WHAT TO WORK ON: From the material below, pull out each line that contains the string "agent" and copy those lines in full.

EXTRACTED INFORMATION:

::::::::::

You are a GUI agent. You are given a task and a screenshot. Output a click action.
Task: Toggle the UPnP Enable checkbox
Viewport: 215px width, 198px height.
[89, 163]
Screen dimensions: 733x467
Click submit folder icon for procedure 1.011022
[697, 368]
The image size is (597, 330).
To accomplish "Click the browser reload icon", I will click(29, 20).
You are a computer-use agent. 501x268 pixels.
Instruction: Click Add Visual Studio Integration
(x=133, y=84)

::::::::::

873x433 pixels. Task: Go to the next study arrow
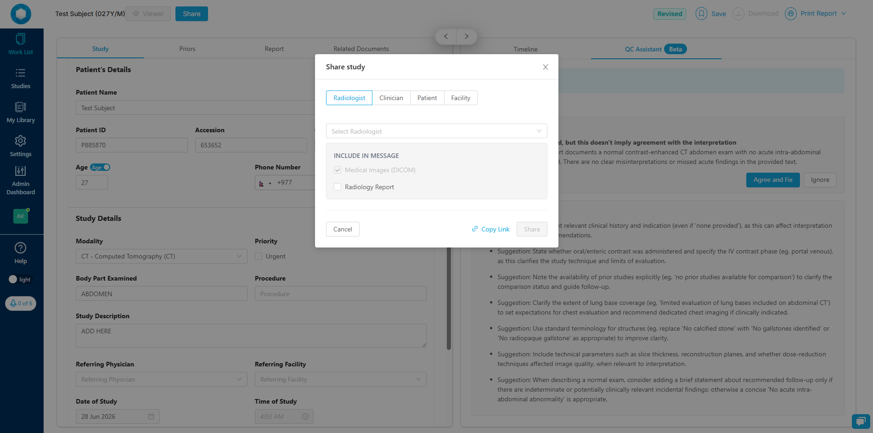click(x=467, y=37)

::::::::::

EXPECTED ANSWER:
You are a GUI agent. You are given a task and a screenshot. Output a click action.
You are a computer-use agent. 501x268 pixels.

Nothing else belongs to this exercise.